> Work instruction
Transcribe, word for word and without additions, each line below from the one containing "Task: Delete the Весь день interval" through the one containing "Task: Click the 画线 drawing tool", both ends included.

> Extracted entries

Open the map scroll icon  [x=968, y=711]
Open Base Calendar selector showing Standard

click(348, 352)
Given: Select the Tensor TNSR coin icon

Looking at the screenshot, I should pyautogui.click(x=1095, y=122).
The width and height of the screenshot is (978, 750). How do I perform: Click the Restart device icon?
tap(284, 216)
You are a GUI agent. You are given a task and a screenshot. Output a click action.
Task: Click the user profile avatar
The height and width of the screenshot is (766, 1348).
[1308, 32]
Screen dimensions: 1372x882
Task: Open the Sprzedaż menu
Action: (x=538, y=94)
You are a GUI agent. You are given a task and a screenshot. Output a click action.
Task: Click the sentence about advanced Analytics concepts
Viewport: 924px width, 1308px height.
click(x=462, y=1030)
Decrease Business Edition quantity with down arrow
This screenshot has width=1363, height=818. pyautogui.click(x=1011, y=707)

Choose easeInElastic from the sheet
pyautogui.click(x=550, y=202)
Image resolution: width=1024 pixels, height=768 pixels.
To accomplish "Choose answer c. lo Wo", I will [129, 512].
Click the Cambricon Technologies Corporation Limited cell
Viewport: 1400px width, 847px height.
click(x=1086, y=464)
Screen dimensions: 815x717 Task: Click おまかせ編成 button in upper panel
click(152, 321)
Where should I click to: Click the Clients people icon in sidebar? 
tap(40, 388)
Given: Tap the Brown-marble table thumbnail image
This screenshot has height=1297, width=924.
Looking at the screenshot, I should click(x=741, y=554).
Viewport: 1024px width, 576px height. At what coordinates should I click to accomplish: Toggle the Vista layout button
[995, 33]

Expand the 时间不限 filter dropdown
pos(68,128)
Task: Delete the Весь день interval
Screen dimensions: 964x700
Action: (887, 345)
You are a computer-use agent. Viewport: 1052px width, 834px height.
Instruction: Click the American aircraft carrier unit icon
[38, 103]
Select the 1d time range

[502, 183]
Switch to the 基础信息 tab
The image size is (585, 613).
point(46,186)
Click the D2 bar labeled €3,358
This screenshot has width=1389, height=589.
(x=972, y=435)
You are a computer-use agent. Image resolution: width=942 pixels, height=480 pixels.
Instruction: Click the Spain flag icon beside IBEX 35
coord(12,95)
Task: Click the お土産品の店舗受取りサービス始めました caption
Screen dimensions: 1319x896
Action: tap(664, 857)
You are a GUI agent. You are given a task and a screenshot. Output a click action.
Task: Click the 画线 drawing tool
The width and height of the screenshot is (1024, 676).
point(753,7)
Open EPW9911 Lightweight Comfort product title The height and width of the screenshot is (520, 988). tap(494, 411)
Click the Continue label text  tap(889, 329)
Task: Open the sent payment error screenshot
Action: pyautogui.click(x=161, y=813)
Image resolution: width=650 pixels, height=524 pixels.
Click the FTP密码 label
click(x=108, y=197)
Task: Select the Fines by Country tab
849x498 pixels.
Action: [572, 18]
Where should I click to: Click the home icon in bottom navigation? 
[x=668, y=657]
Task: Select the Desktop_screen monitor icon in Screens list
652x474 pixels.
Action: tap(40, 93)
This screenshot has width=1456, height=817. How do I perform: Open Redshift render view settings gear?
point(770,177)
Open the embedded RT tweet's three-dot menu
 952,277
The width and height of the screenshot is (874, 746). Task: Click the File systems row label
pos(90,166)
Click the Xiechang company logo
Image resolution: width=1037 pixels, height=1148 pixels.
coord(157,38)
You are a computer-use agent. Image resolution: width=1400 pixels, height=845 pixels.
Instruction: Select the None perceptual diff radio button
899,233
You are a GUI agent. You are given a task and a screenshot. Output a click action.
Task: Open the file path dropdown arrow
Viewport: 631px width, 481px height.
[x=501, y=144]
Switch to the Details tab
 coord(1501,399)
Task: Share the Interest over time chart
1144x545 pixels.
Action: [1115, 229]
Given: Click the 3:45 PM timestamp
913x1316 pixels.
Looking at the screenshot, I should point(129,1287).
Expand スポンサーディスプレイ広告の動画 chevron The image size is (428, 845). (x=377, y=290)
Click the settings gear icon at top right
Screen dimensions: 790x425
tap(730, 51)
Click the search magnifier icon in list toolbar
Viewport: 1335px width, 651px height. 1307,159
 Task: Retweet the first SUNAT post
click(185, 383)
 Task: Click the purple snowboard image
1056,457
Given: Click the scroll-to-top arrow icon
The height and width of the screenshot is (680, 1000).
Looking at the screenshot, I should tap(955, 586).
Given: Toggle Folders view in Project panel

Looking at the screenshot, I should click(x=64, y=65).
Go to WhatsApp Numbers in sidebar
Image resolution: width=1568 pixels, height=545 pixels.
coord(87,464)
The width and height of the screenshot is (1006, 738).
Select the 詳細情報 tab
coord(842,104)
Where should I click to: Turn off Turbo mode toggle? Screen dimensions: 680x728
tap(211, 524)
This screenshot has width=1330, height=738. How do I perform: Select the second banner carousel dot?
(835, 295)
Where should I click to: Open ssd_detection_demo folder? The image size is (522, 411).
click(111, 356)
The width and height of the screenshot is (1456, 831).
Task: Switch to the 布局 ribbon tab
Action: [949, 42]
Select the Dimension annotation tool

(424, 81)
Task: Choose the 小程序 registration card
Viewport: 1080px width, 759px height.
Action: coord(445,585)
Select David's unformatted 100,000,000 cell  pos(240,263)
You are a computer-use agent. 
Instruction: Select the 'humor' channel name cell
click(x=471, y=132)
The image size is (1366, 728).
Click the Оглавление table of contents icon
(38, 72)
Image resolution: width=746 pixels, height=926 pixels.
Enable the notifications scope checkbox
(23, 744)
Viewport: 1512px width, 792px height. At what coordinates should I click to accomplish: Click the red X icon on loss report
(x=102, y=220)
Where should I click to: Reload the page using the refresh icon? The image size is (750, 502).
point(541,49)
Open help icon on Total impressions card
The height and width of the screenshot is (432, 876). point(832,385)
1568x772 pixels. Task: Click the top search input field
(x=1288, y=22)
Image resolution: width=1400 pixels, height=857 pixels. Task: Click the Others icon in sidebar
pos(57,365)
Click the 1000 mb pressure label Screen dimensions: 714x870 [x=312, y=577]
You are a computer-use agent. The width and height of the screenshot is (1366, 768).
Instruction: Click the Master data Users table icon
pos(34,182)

> Exercise output
Task: Delete the Весь день interval
Screen dimensions: 964x700
Action: (887, 345)
You are a computer-use agent. Viewport: 1052px width, 834px height.
Instruction: Click the American aircraft carrier unit icon
[38, 103]
Select the 1d time range

[502, 183]
Switch to the 基础信息 tab
The image size is (585, 613).
point(46,186)
Click the D2 bar labeled €3,358
This screenshot has width=1389, height=589.
(x=972, y=435)
You are a computer-use agent. Image resolution: width=942 pixels, height=480 pixels.
Instruction: Click the Spain flag icon beside IBEX 35
coord(12,95)
Task: Click the お土産品の店舗受取りサービス始めました caption
Screen dimensions: 1319x896
Action: tap(664, 857)
You are a GUI agent. You are given a task and a screenshot. Output a click action.
Task: Click the 画线 drawing tool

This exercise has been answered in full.